Alguém alguma vez o general João Lourenço (Presidente da República não eleito, Presidente do MPLA, Titular do Poder Executivo e Comandante-em-Chefe das Forças Armadas) reconhecer que, em Angola, o acesso à boa educação, aos condomínios, ao capital accionista dos bancos e das seguradoras, aos grandes negócios, às licitações dos blocos petrolíferos, está limitado a um grupo muito restrito de famílias ligadas ao regime no poder?
Alguém ouviu alguma vez o general João Lourenço (Presidente da República não eleito, Presidente do MPLA, Titular do Poder Executivo e Comandante-em-Chefe das Forças Armadas) reconhecer que Angola é um dos países mais corruptos do mundo e que tem mais de 20 milhões de pobres?
Também a propósito desta efeméride, o Folha 8 emitiu o seguinte “comunicado”.
“Muitos governantes que têm grandes carros, numerosas amantes, muita riqueza roubada ao povo, são aparentemente reluzentes mas estão podres por dentro”. Esta foi e é, por muito que nos custe, a realidade do nosso país.
Alguém do MPLA se recorda, por exemplo, o que D. José de Queirós Alves, arcebispo do Huambo, afirmou em Julho de 2012 na comuna de Chilata, município do Longonjo, a propósito das eleições?
O prelado referiu que o povo angolano tinha muitas soluções para construir uma sociedade feliz e criar um ambiente de liberdade onde cada um devia escolher quem entender.
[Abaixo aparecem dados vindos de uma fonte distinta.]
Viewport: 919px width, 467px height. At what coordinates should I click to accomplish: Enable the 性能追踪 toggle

“Temos de humanizar este tempo das eleições, onde cada um apresenta as suas ideias. Temos de mostrar que somos um povo rico, com muitas soluções para a construção de uma sociedade feliz, criar um ambiente de liberdade. É tempo de riqueza e não de luta ou de murros”, frisou.
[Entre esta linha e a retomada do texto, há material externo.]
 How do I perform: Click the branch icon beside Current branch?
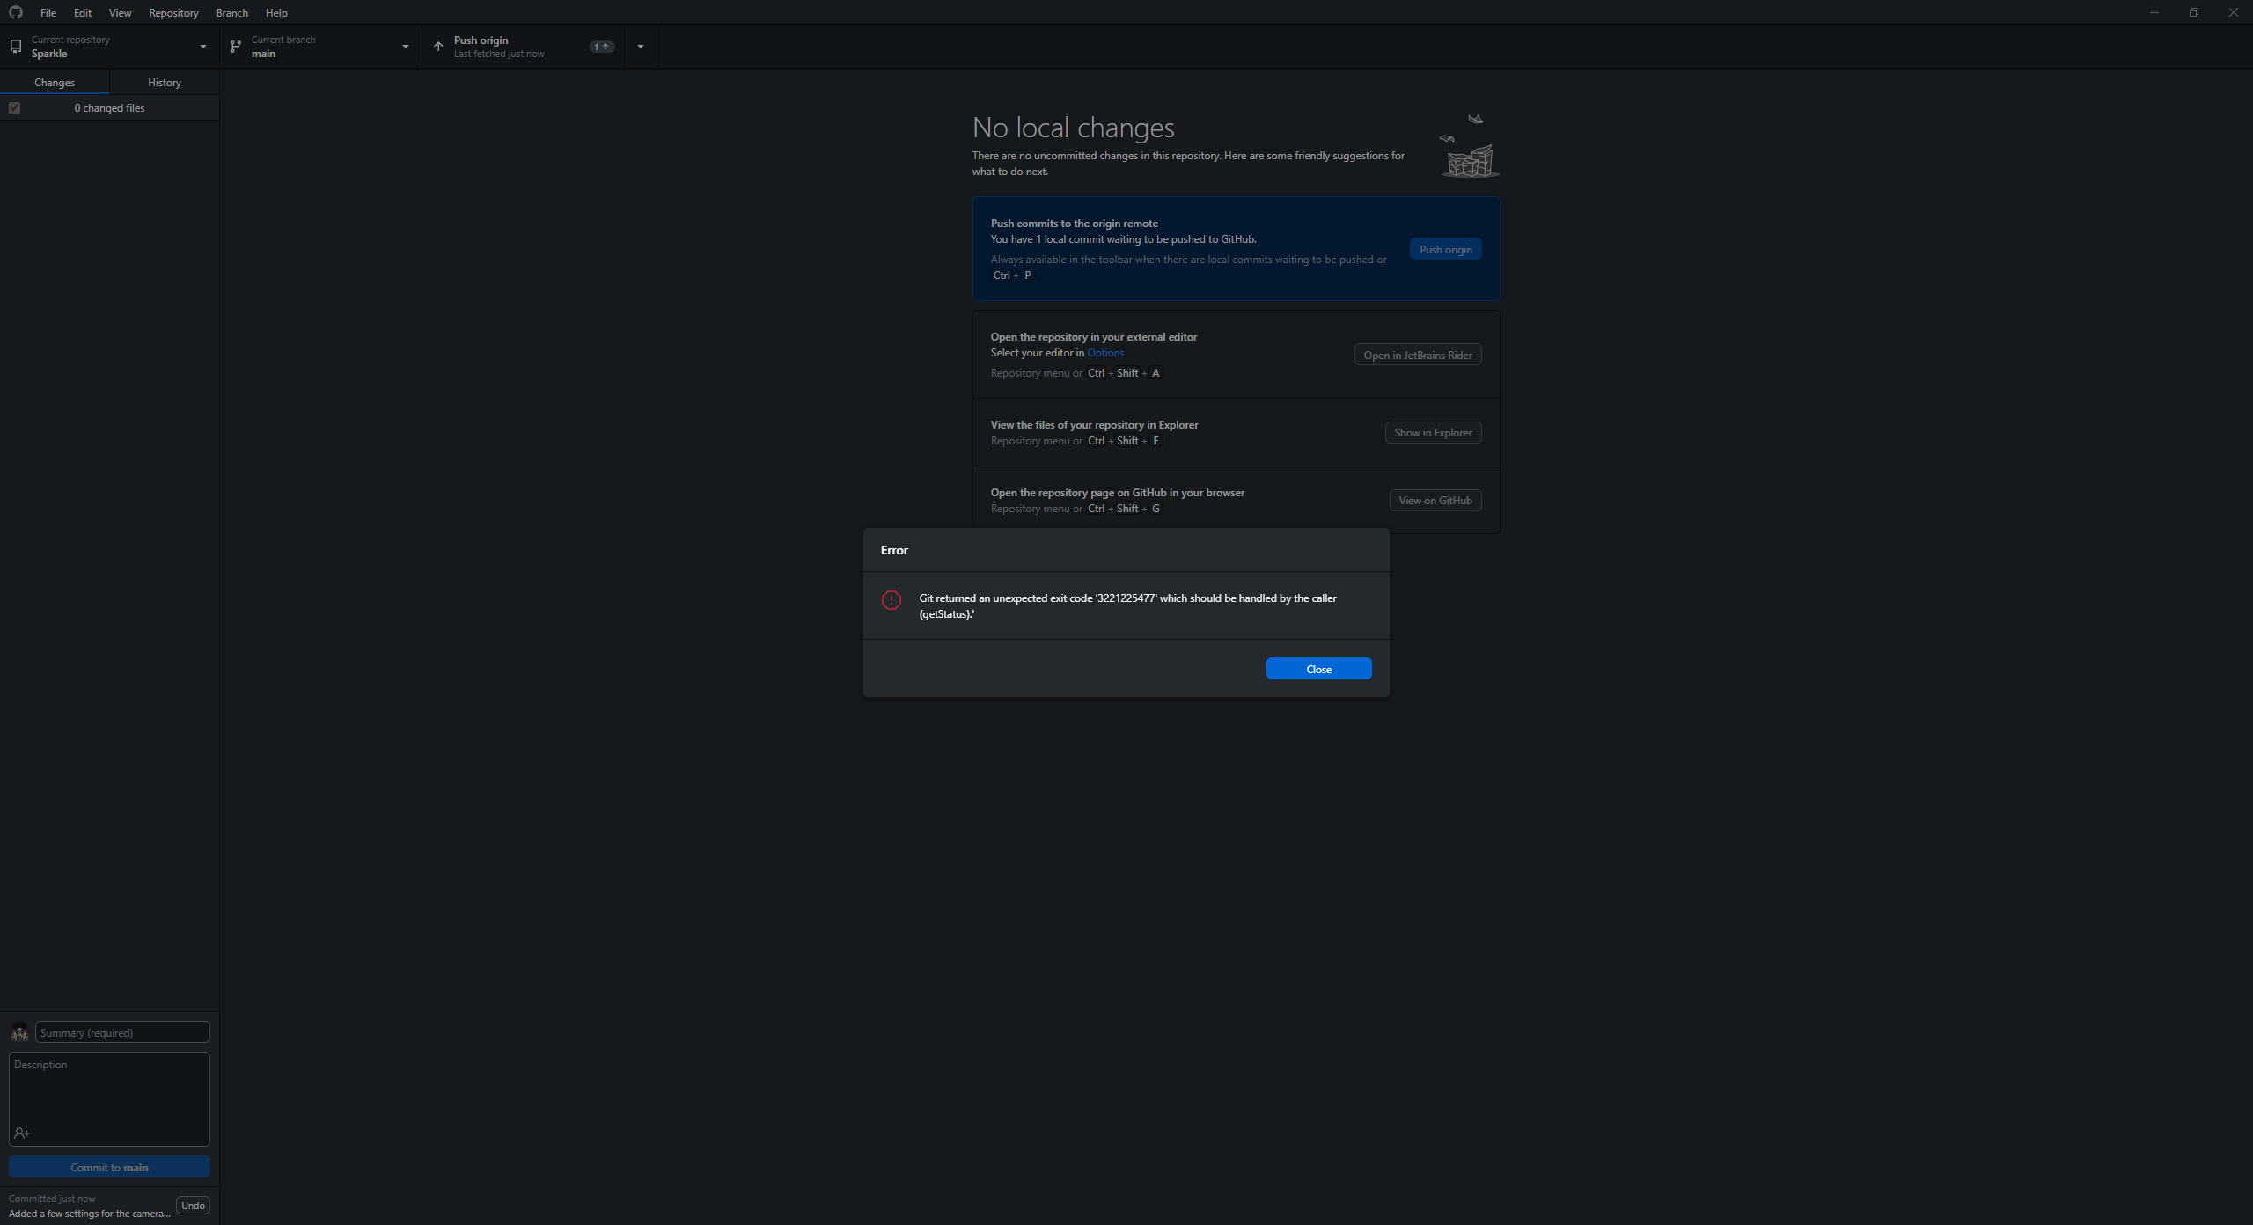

”Em Angola, a administração da justiça é muito lenta e os mais pobres continuam a ser os que menos acesso têm aos tribunais”, afirmou em 2009 (nada de substancial mudou até agora), no mais elementar cumprimento do seu dever, D. José de Queirós Alves, em conversa com o então Procurador-Geral da República, João Maria Moreira de Sousa.
D. José de Queirós Alves admitia também (tudo continua na mesma) que ainda subsiste no país uma mentalidade em que o poder económico se sobrepõe à justiça.
O arcebispo pediu maior esforço dos órgãos de justiça no sentido das pessoas se sentirem cada vez mais defendidas e seguras: “O vosso trabalho é difícil, precisam ter atenção muito grande na solução dos vários problemas de pessoas sem força, mas com razão”.
Importa ainda recordar, a bem dos que não têm força mas têm razão (e que, por isso, não são do MPLA), que numa entrevista ao jornal português “O Diabo”, em 21 de Março de 2006 (18 anos depois tudo continua na mesma), D. José de Queirós Alves disse que “o povo vive miseravelmente enquanto o grupo ligado ao poder vive muito, muito bem”.
Nessa mesma entrevista ao Jornalista João Naia, o arcebispo do Huambo considerou a má distribuição das receitas públicas como uma das causas da “situação social muito vulnerável” que se vive Angola.
D. Queirós Alves disse então que, “falta transparência aos políticos na gestão dos fundos” e denunciou que “os que têm contacto com o poder e com os grandes negócios vivem bem”, enquanto a grande massa populacional faz parte da “classe dos miseráveis”.